Quand le propriétaire de la montre séjourne dans son lieu de résidence habituel, les deux aiguilles se superposent entièrement. Lors d’un changement de fuseau horaire, l’aiguille de l’heure locale peut être réglée par sauts d’une heure à l’aide du poussoir situé à 8 heures. Sur la droite du cadran des heures, figure l’indication jour/nuit dont l’échelle 24 heures permet de constater immédiatement s’il fait jour ou nuit noire à notre lieu de domicile.

 

La scène de la Haute Horlogerie
Le cadran partiellement ouvert de l`ExoTourbillon Rattrapante et le fond transparent recouvert d’un verre saphir permet une vision transversale au sens littéral du terme. Le cadran régulateur se présente sous la forme d’une construction composée de plusieurs éléments en or massif. La surface de fond est rhodiée et arbore une finition grenée. La zone qui entoure le tourbillon est légèrement creusée et s’entoure d’un rehaut qui comporte une échelle extrêmement lisible des subdivisions des cinquièmes de seconde pour le chronographe et indique simultanément les minutes permanentes. Toutes les autres échelles sont composées d’appliques en émail grand feu sur or : à 9 heures la seconde permanente ; à 3 heures le compteur 30 minutes du chronographe et à 6 heures l’indication en deux parties pour les heures des deux fuseaux horaires accompagnée de l’indication 24 heures coordonnée avec le lieu de résidence habituel. L’émail grand feu appartient aux techniques décoratives les plus anciennes et les plus exigeantes utilisées pour orner les montres haut-de-gamme. C’est également l’ornementation la plus durable, qui conserve son éclat et ses couleurs pendant plusieurs centaines d’années.
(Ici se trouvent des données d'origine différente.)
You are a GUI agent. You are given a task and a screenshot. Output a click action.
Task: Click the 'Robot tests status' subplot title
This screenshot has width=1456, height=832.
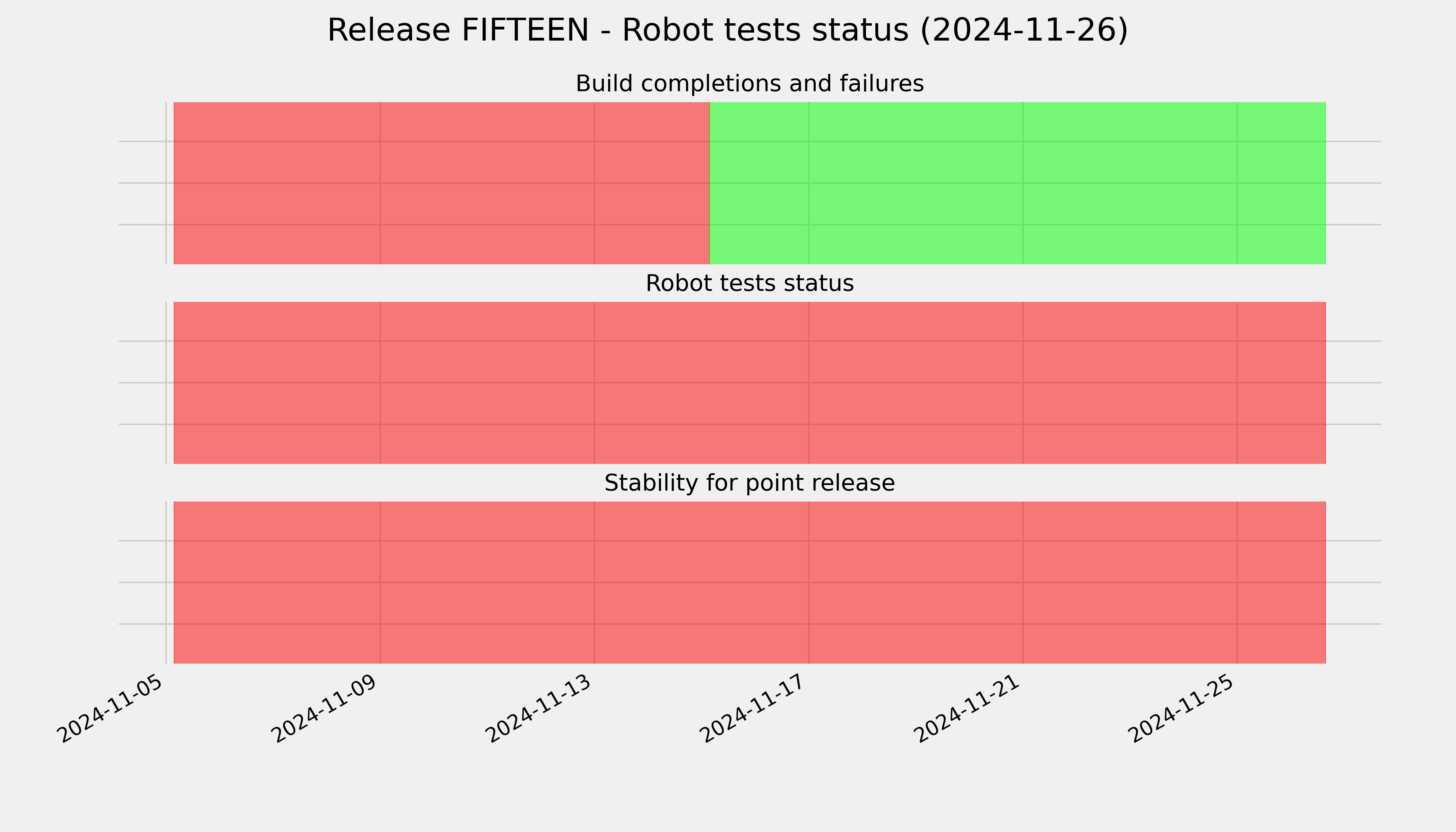click(x=749, y=284)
L'ExoTourbillon Rattrapante de la collection Montblanc Villeret 1858 est uniquement disponible dans une édition strictement limitée de 18 exemplaires en or blanc 18 carats.

Le boîtier en or avec un diamètre de 47 mm arbore un poli spéculaire et est surmonté d’un verre saphir fortement bombé dont les flancs de forme chevée harmonisent de manière idéale aux contours du boîtier. Le fond vissé se présente comme une vitrine en verre saphir qui offre au regard la mécanique du chronographe avec fonction additionnelle de rattrapante. La roue à colonnes du chronographe est visible dans le rouage à 6 heures, la roue à colonnes de la rattrapante à proximité de son poussoir et, entre les deux, les leviers d’embrayage, de frein et du coeur ainsi que les pinces de la rattrapante aux ressorts arqués, qui se distinguent par leur silhouette élégante, leurs bords anglés, leurs surfaces brossées et leurs flancs étirés. Les ponts sont ornés de côtes de Genève.

La montre s’accompagne d’un bracelet en alligator noir, doté d’une boucle ardillon en or blanc 18 carats.